(Exercise aim): Continue the passage on supporting children who struggle with self-regulation, beginning immediately after its final sentence.

It is important to understand that many of these children are delayed in their emotional and social development, despite having many skills that are near normal. They may lack the ability to self-regulate. They may lack the ability to sit in a seat, work with attention for more than a few minutes, and may easily become frustrated when asked to comply with instructions that they lack the confidence to complete. Think of a cranky two-year old in a grocery cart while mom is shopping…we know how challenging this activity can be for both parent and child.
When a distressed child is asked to complete a series of non-preferred activities or tasks, they may become resistant. If pressed to continue the activity, their resistance can escalate especially if it continues for any length of time. Conversely, if a child is enjoying a particular activity, leaving that activity before they are ready may cause problems. Providing choices as much as possible can help the child cope.
While structure and routine help provide security to the child, flexibility with scheduling and activities can provide relief to a stressed child. As much as possible, set up systems, such as calendars and choice boards, to allow the child to choose activities and the sequence of activities throughout the day. If the activity is not preferred, let the child schedule a preferred activity immediately following it. If a non-preferred task or activity must be completed, allow the child to complete it with minimal participation and for a shorter period of time before moving on to something new.

(Material provided):

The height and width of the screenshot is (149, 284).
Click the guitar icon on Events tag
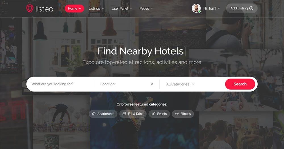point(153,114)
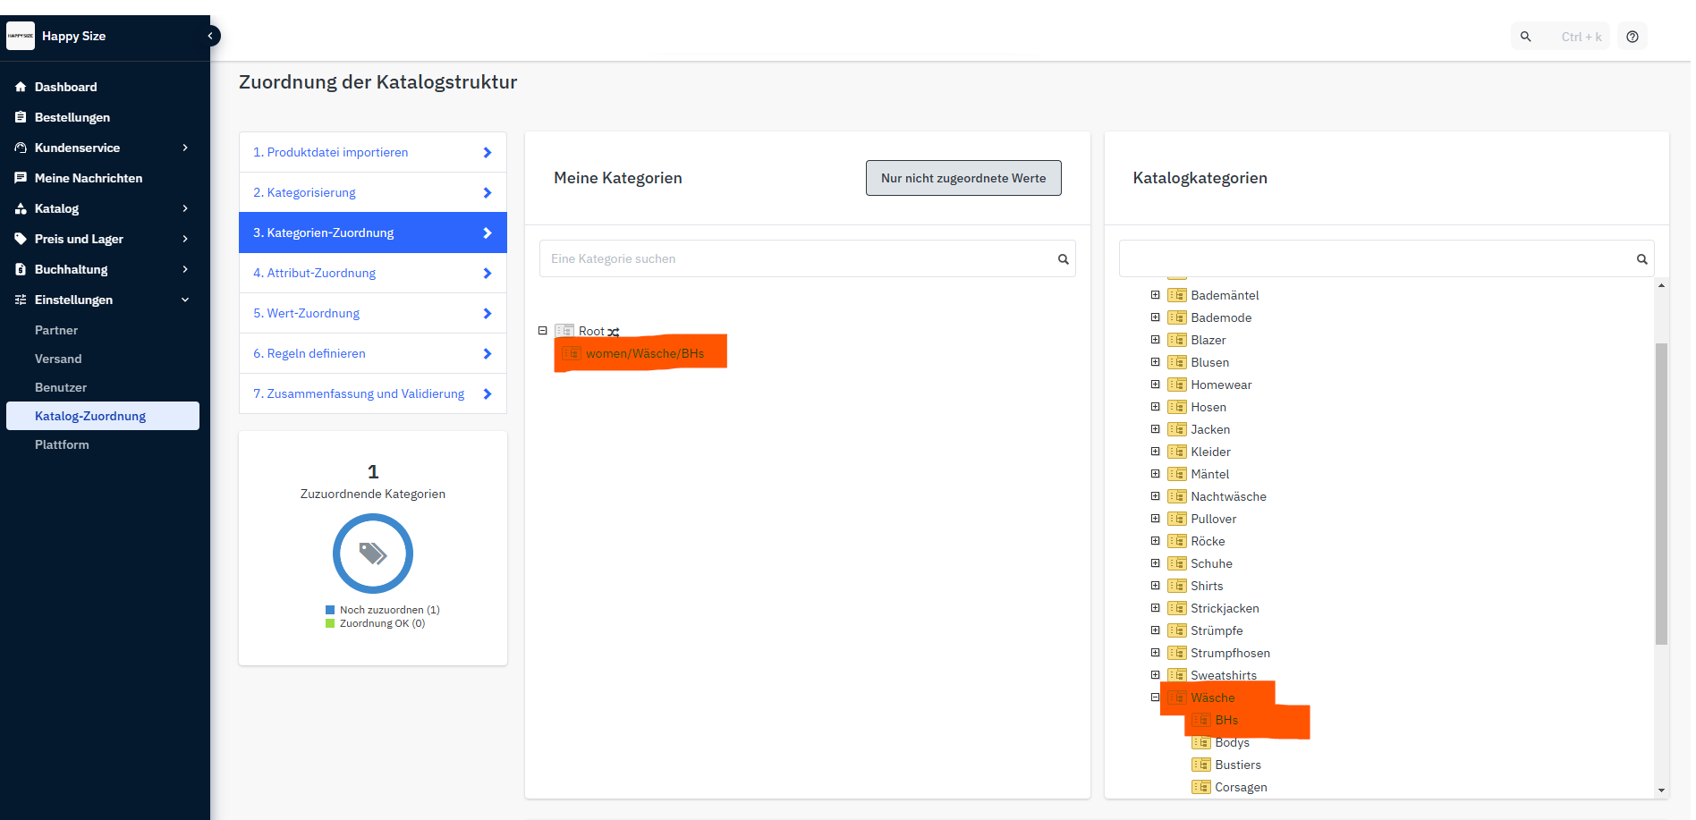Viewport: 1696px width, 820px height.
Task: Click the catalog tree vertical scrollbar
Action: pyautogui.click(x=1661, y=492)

(Result of this task):
On the other hand, when the child wants to continue a preferred activity a little longer, allow that to happen while setting some specific limits. You may need to use tactile markers or other communication supports to track time or number of turns that will continue. This helps the child to emotionally prepare for the end of the activity and may make it easier to transition from the preferred activity.
Most importantly, if the child is having a really bad day or is in great distress, don’t force the child to complete activities that will only cause behaviors to escalate. Allow the child the opportunity to reject an activity for the moment and let the child do something else. You can always come back to the original activity later.